• 04 APR 16
    Cost-cutting employers could fall foul of new National Living Wage rules

    Cost-cutting employers could fall foul of new National Living Wage rules

    Employers who look to find short-cuts and reduce labour costs to meet the new National Living Wage regulations face stiff financial penalties.

    Michael Shroot, commercial partner at Woodcocks Haworth and Nuttall Solicitors, also fears employers could suffer damage to their reputation if they fall foul of the strict new rules, which came into force on April 1.

    Michael, who also heads up the employment law team at WHN, commented: “The National Living Wage is akin to an additional rate of the National Minimum Wage that now applies to workers aged 25 years or older.

    “Many employers are concerned about the impact this will have on the performance of their businesses. Some may be tempted to alter employees’ pay, staffing numbers, and even dismiss people to ensure that their business remains profitable.”

    He continued: “As with any changes to employee contracts, great care has to be taken. Firstly, what an employer cannot do is ignore the National Living Wage.”
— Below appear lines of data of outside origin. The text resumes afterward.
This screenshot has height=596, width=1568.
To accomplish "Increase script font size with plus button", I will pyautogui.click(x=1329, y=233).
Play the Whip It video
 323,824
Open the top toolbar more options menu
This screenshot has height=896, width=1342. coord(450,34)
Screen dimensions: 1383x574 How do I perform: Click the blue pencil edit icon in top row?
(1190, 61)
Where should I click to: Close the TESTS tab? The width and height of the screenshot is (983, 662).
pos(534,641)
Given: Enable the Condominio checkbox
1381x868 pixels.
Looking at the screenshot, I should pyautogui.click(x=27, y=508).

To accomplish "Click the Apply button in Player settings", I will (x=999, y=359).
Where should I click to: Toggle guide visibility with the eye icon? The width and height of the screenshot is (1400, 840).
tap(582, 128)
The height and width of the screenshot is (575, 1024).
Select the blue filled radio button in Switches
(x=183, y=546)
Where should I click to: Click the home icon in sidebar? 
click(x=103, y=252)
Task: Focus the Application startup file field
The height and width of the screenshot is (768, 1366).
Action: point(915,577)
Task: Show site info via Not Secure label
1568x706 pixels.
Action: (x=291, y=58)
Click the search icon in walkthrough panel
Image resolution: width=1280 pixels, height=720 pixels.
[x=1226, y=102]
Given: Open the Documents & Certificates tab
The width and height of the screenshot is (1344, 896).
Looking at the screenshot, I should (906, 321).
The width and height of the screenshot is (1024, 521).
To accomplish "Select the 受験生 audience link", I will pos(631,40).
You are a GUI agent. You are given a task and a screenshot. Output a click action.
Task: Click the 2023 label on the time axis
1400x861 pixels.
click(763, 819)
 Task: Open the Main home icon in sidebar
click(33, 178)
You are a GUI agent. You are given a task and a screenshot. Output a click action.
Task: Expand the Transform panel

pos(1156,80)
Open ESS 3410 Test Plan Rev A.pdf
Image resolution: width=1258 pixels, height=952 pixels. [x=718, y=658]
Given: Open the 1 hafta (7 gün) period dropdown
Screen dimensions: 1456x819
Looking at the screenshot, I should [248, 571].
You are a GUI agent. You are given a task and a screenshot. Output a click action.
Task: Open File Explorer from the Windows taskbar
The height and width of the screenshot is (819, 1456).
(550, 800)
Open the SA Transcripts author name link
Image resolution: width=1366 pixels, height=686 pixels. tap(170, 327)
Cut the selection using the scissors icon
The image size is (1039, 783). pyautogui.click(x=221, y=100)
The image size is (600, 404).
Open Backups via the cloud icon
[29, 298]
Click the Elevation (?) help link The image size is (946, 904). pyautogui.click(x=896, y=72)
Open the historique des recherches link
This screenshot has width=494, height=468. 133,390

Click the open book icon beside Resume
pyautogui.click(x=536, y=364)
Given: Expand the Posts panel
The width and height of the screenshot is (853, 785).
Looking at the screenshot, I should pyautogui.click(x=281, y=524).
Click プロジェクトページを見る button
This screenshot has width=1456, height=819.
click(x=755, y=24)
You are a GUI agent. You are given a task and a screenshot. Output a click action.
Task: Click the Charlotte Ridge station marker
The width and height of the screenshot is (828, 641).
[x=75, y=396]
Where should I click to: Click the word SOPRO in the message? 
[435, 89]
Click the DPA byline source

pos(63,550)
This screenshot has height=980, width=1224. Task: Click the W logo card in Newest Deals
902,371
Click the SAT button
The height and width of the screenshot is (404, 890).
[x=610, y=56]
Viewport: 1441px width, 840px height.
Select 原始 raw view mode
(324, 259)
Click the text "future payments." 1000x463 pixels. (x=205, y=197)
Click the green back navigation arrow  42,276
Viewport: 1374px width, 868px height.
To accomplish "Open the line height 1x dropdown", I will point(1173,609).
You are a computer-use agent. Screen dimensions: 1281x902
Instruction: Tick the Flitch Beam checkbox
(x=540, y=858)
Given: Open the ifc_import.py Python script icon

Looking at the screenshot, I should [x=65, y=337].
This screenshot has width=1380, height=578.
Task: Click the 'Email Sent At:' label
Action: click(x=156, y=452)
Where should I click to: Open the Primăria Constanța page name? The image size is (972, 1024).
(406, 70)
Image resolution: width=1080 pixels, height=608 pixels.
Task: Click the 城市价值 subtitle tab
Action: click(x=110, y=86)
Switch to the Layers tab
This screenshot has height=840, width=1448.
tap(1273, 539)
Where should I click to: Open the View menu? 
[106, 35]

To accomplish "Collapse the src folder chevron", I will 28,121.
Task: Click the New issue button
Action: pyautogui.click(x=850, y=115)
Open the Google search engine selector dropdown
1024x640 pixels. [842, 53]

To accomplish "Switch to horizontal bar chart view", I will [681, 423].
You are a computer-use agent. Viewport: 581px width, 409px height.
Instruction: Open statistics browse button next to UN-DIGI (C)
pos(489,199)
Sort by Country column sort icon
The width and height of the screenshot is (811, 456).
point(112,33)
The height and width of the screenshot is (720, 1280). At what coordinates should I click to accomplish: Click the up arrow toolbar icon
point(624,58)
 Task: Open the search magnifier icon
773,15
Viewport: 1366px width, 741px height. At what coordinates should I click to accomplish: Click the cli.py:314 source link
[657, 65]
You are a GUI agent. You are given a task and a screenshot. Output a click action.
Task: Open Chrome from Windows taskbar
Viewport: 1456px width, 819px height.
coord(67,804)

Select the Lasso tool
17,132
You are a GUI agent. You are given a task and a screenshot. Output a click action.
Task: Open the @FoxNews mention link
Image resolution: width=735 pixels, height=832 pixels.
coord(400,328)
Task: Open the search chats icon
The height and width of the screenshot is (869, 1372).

    The National Living Wage additional rate has been introduced through the National Minimum Wage Regulations 2015. Michael Shroot believes it could have the same enforcement implications for employers as the National Minimum Wage.

    This can result in employees having the potential to make claims to the Employment Tribunal for underpayment, as well as various government agencies prosecuting an employer. The upshot can be stiff fines and damaging publicity.

    Michael added: “When looking to manage increased costs, employers must carefully assess the implications of cutting overtime rates and certain shift allowances, as this could be regarded as an alteration to the contract of employment. If so, any changes may well require employees’ agreement. Failure to obtain this could result in claims for constructive unfair dismissal, unlawful deductions from wages and other types of legal action.”

    Other potential concerns for employers arise from dismissing employees for reasons relating to a National Living Wage request, or the loss of a bonus because the employer pays the National Living Wage instead.

    Michael advised: “In this type of situation, an employee may be automatically unfairly dismissed if the main reason for dismissal, or the alteration to a contract of employment, relates to qualifying for National Minimum Wage, or a particular rate of it.”

    “Even employees with less than two years continuous service who would not normally enjoy unfair dismissal rights may well have legal protection under the new system.”